Pariah is a very special film. I saw it with my movie maven friend Stan who said it was the best film he’s seen all year. And I couldn’t take my eyes off the screen. While the concept – a coming (out)-of-age story – is classic, the family and friendship circle are ones we rarely get to pierce at our local movie houses. For how often does an actual commercial cinema show a film written and directed by a woman of color about African American lesbians? This wasn’t a specialized film festival. Nor a group DVD viewing. But a place that sells popcorn.
No, mostly crap white boy productions get the marquee. Shooting and raping and politicking and drinking and blowing up things – fantasies that reflect little that I understand in my kishkes, as my dad would’ve said, in my guts.

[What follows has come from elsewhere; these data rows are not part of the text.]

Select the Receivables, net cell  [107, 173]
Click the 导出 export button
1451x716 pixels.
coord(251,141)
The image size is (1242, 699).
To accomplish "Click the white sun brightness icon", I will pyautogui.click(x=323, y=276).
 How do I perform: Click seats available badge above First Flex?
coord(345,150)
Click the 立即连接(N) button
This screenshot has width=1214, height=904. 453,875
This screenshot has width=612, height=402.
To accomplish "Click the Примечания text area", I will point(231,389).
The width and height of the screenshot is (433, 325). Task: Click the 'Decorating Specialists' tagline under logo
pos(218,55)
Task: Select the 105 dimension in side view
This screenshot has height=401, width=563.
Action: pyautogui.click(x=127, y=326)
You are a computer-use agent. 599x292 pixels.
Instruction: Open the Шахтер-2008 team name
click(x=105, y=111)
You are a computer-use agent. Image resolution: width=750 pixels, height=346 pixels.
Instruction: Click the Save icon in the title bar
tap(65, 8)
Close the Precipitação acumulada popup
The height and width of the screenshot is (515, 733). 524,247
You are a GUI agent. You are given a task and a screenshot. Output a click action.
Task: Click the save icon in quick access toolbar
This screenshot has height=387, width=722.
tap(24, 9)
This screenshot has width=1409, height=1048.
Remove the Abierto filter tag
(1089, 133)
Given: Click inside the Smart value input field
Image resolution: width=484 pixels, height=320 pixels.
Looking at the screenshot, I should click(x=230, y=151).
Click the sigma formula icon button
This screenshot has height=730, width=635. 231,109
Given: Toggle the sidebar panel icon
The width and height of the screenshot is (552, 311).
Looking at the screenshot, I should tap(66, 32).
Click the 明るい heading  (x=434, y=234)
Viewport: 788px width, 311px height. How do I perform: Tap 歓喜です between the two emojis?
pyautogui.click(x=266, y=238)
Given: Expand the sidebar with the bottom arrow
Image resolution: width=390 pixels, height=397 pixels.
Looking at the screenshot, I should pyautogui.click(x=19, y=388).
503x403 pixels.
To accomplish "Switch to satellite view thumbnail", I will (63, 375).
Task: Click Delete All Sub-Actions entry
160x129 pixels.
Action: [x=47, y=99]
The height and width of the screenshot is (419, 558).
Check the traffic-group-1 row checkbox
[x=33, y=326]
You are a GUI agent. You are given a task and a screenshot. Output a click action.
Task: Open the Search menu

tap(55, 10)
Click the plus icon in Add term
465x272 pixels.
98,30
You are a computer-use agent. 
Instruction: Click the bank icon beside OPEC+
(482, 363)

Pariah is showing at only one theater in the whole Boston area. It has enjoyed little paid publicity or flashy marketing. Sundance supported it, as did many individuals who contributed some pennies to its Kickstarter campaign.
Alike (Adepero Oduye), a high school junior in Brooklyn, uses poetry to try to sort her identity, her sexuality, and her sense of truth. She knows that she is attracted to women, although she hasn’t yet stepped out with a girl. Her best friend Laura (Pernell Walker - photo at left) is openly gay, and as a result has been thrown out by her own parents. Alike doesn’t want to be alienated from her family, but struggles with the tension of changing her clothes (butching up on the way out,
returning to girl’s clothes on the way home) on buses and in bathrooms. Her mother (Kim Wayans - photo at left) is a realistic combo of cold and loving, and wants only to mold her sullen daughter into a church-going lady she can dress up in skirts. Lacking any control in her own relationship with her husband, the mother would prefer to pretend the world is as she would wish it, than to cope with reality. The mother feels disconcertingly familiar.
Alike’s father (Charles Parnell) is rarely home, busy cheating on his wife and working a job he resents. Alike is his favorite and he thinks he is defending her by denying the obvious. Although at the end of the film he is seen to be the good guy, for me he remains a handsome cad, whose charm does not disguise that he is an absentee father and an unfeeling husband who practices his own sense of delusion. He fails to defend Alike at a crucial moment in their unpleasant family dynamic.
Young love can be such a mixed bag and Alike’s first romantic touch is fraught with betrayal and confusion. The line between friendship and desire is a hard one to navigate in those hormone-fueled years. A generalized air of danger and threat out on the streets is palpable. In the end, Alike’s literary commitment pulls her through these rough times, a lifeline writers and artists of every age can imagine.
There is an authenticity to this film that is so superior to the glossy, 3D, hyper-edited jerky work that passes as blockbusters. It’s important to remember how many excellent directors are failing to get their amazing films made. And even when they are made, how few are making it past the festivals and into our newspaper listings.
As funding for the arts gets sliced to bits, the voices of those who are not white men with connections are left unamplified. As it grapples with the secrets and lies of characters I care about and can identify with, Pariah affects me much more profoundly than mainstream fluff. Kudos to writer-director-producer Dee Rees (photo at left): the efforts just to get this film funded were probably more exhausting than the actual creation and execution of this fine film itself. But ultimately it is a beautifully acted coming-of-age story that is both sweet and bittersweet.
Here’s the trailer:
Your enthusiasm for this film, as well as your account of its story, makes me want to go see it. There are theaters in Amherst, Keene and Brattleboro, 35-45 minutes from my home, where it is fairly likely this movie will be played. (We rural folk are not as culturally deprived as some of you city folk might think.) I will keep my eyes open for it. Thanks.
Posted by: Allen Young | 12 January 2012 at 11:30
Oh, you'll love it Allen. And I admire your optimism. But like I say, the Kendall is, so far, the only place to see it in greater Boston and I'm not even sure if it'll last to next week.
Posted by: Sue Katz | 12 January 2012 at 11:37
Thanks for the heads up about this film!
Posted by: Tim Kukler | 14 January 2012 at 11:16
If you get to see it Tim, let me know what you think.